Тишина вокруг была не просто полной. Тишина была давней – и Фомин почувствовал это, еще немножко повисев головой над столом. Затем он встал и крадучись надел пальто: как всякий человек, заснувший на работе, он хотел уйти как можно скорей и незаметней.
Замок цокнул самую чуть. Но цок разлетелся на обе стороны. Тьма за дверью была хуже тьмы за столом – здесь не было окон,– и если бы Фомин не знал, что перед ним типографский коридор, он никогда бы не смог решить, есть ли здесь пол.
"Может быть, уже ночь?"– подумал он.
Глубокая ночь, скверная, конечно, сама по себе, как-то бы все же объяснила темноту. Хотя Фомин тут же и сообразил, что темноты не может быть.вообще, и типография должна освещаться и по ночам – хотя бы дежурным светом, хотя бы над вахтером.

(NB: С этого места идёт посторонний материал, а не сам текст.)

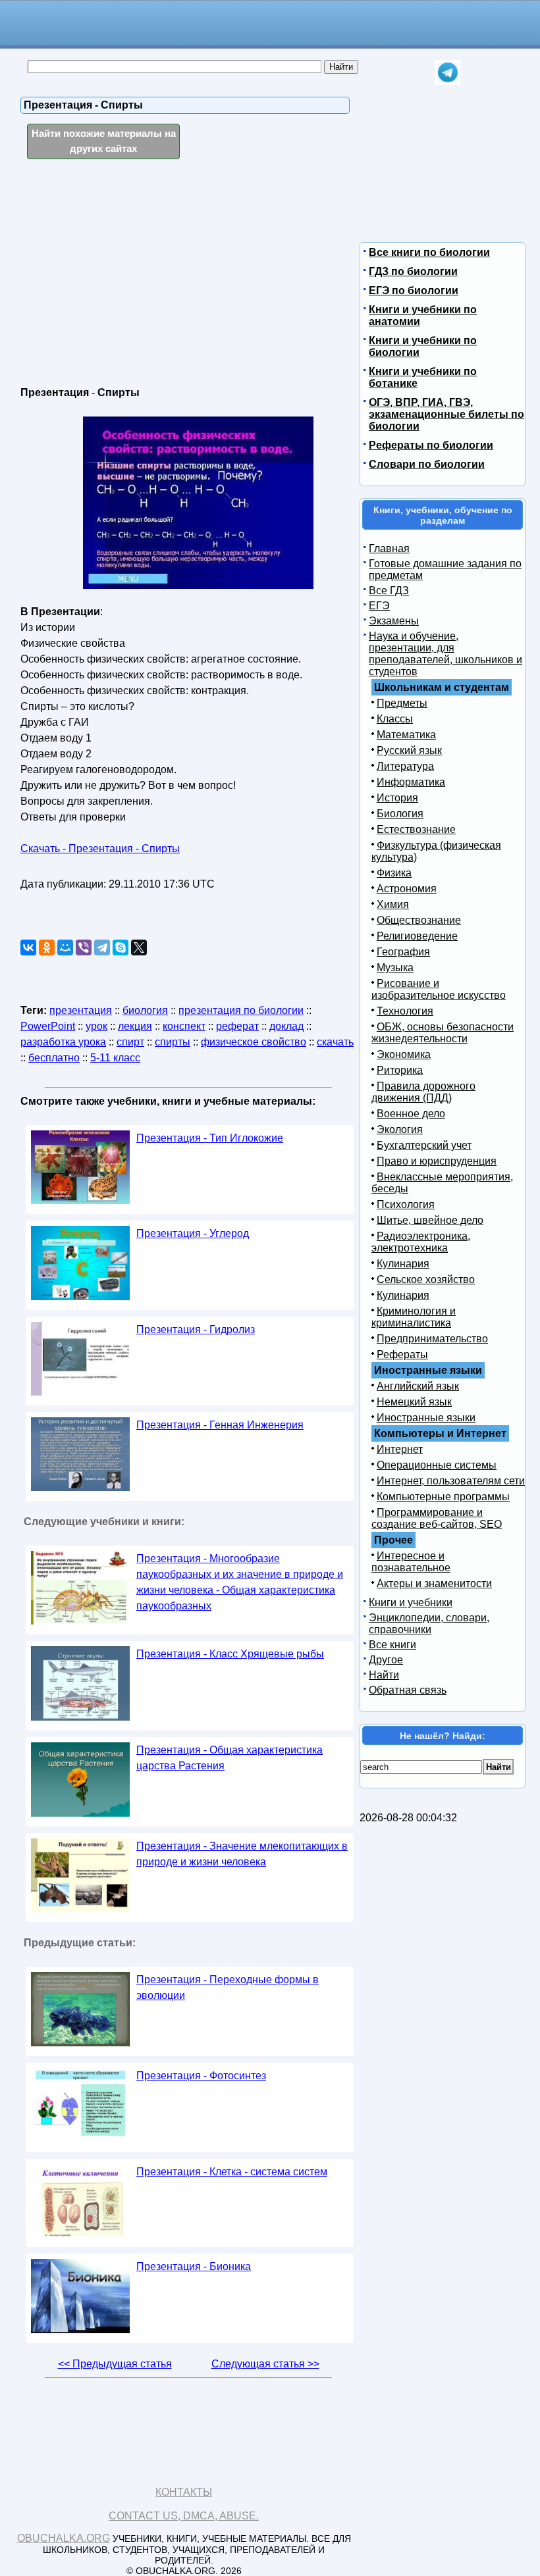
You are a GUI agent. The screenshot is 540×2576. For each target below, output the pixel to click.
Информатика (411, 782)
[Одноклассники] (47, 947)
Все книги (392, 1644)
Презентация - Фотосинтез (201, 2075)
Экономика (404, 1054)
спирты (172, 1042)
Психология (406, 1204)
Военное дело (411, 1113)
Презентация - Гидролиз (195, 1329)
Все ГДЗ (389, 590)
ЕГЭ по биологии (413, 290)
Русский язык (409, 750)
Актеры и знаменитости (434, 1583)
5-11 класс (115, 1057)
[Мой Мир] (65, 947)
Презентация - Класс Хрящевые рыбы (230, 1653)
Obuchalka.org (63, 2538)
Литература (405, 766)
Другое (386, 1659)
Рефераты (402, 1354)
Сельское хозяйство (426, 1279)
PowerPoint (47, 1026)
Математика (406, 734)
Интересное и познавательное (410, 1561)
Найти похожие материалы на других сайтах (104, 141)
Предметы (402, 703)
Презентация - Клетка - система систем (231, 2171)
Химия (393, 904)
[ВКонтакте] (28, 947)
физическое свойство (253, 1042)
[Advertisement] (134, 274)
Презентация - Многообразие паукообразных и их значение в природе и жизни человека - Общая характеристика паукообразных (239, 1582)
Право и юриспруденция (437, 1161)
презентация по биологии (241, 1010)
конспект (184, 1026)
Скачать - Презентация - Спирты (100, 848)
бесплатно (54, 1057)
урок (96, 1026)
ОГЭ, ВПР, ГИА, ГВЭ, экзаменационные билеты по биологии (446, 414)
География (403, 951)
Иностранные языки (426, 1417)
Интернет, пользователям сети (451, 1480)
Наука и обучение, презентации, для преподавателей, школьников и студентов (445, 653)
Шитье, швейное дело (430, 1220)
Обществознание (419, 920)
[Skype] (120, 947)
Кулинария (403, 1263)
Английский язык (418, 1386)
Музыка (395, 967)
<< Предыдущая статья (115, 2363)
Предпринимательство (432, 1338)
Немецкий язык (414, 1401)
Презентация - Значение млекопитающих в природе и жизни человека (242, 1853)
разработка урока (63, 1042)
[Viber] (84, 947)
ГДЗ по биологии (413, 271)
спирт (130, 1042)
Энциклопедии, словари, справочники (429, 1623)
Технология (405, 1011)
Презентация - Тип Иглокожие (209, 1138)
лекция (135, 1026)
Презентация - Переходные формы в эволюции (227, 1987)
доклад (286, 1026)
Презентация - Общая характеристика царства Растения (229, 1757)
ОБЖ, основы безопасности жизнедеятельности (442, 1032)
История (397, 797)
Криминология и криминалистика (413, 1316)
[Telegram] (102, 947)
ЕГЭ (379, 605)
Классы (395, 718)
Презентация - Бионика (193, 2266)
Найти (384, 1674)
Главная (389, 548)
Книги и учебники (410, 1602)
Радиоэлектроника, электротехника (420, 1241)
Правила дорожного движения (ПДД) (423, 1091)
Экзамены (394, 620)
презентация (80, 1010)
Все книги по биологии (429, 252)
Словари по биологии (427, 464)
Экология (400, 1129)
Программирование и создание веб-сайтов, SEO (436, 1518)
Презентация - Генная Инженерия (220, 1424)
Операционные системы (437, 1465)
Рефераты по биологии (431, 445)
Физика (394, 872)
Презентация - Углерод (192, 1233)
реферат (237, 1026)
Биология (400, 813)
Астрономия (407, 888)
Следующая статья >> (265, 2363)
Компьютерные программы (443, 1496)
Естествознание (416, 829)
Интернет (400, 1449)
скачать (335, 1042)
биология (145, 1010)
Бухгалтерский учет (424, 1145)
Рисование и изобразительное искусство (438, 989)
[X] (139, 947)
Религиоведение (417, 936)
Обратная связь (407, 1690)
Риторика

Отслеживая пальцами линию стены, он дошел до угла, откуда должен был открыться свет: квелая лампочка, проволочный плафон и вахтерская будка под ним.
Света не было.
Пощупав угол и стену за углом, несколько секунд он сомневался, туда ли идет.
– Эй…– тихо позвал Фомин.
Он шел туда. Но с этого места – от угла и дальше – был ремонт. Здесь начинались бочки, носилки и провода.
– Эй…
Можно было вернуться назад. И, побродив ладонью по стене, включить свет. Однако сама мысль – бродить, искать и вдруг осветиться тут как дурак – вышла настолько гадкой, что Фомин, закусив губу, растопырил перед собой обе руки и через четырнадцать слепых шагов ткнулся в дверь.
Вахтер, вероятно, спал.
Все еще думая, что ему повезло, и не помня толком, очень ли гремит засов, Фомин торопливо зашарил по дверному животу, зацепив железяку гораздо правей и выше, чем ожидал.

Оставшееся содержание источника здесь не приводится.